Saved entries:

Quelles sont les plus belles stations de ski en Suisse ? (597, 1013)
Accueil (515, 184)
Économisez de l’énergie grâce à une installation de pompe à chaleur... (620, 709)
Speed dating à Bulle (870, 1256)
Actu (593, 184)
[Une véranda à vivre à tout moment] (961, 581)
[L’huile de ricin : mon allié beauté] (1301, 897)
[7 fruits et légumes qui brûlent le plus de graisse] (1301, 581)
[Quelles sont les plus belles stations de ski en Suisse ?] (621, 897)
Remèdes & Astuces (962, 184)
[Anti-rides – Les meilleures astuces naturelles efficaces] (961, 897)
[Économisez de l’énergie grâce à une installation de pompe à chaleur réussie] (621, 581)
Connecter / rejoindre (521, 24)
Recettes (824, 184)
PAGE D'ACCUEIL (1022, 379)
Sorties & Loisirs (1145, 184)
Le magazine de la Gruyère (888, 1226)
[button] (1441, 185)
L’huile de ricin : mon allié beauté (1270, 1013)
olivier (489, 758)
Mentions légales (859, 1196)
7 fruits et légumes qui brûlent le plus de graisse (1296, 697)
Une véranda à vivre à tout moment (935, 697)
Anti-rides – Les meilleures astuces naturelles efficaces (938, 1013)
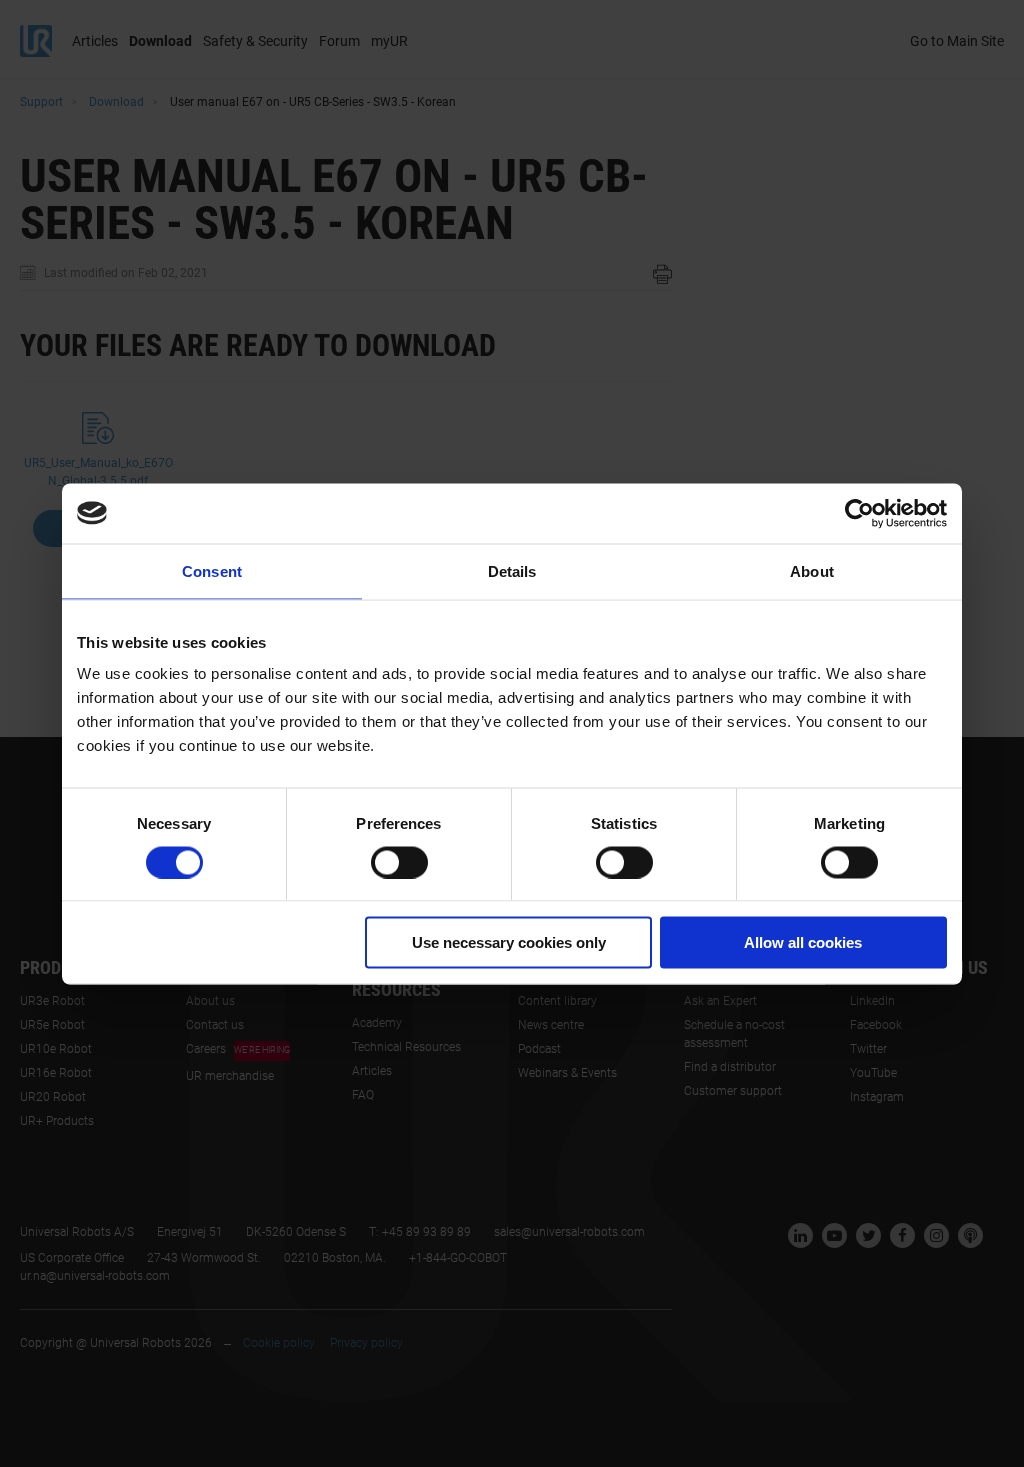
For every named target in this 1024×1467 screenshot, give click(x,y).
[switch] (399, 862)
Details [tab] (512, 570)
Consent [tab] (212, 570)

● Directions: Retype the records exactly, but skip the pictures.

● Reply:
Quelles sont les plus belles stations de ski en Suisse ? (597, 1013)
Accueil (515, 184)
Économisez de l’énergie grâce à une installation de pompe à chaleur... (620, 709)
Speed dating à Bulle (870, 1256)
Actu (593, 184)
[Une véranda à vivre à tout moment] (961, 581)
[L’huile de ricin : mon allié beauté] (1301, 897)
[7 fruits et légumes qui brûlent le plus de graisse] (1301, 581)
[Quelles sont les plus belles stations de ski en Suisse ?] (621, 897)
Remèdes & Astuces (962, 184)
[Anti-rides – Les meilleures astuces naturelles efficaces] (961, 897)
[Économisez de l’énergie grâce à une installation de pompe à chaleur réussie] (621, 581)
Connecter / rejoindre (521, 24)
Recettes (824, 184)
PAGE D'ACCUEIL (1022, 379)
Sorties & Loisirs (1145, 184)
Le magazine de la Gruyère (888, 1226)
[button] (1441, 185)
L’huile de ricin : mon allié beauté (1270, 1013)
olivier (489, 758)
Mentions légales (859, 1196)
7 fruits et légumes qui brûlent le plus de graisse (1296, 697)
Une véranda à vivre à tout moment (935, 697)
Anti-rides – Les meilleures astuces naturelles efficaces (938, 1013)
For every named target in this 1024×1467 screenshot, give click(x,y).
[switch] (399, 862)
Details [tab] (512, 570)
Consent [tab] (212, 570)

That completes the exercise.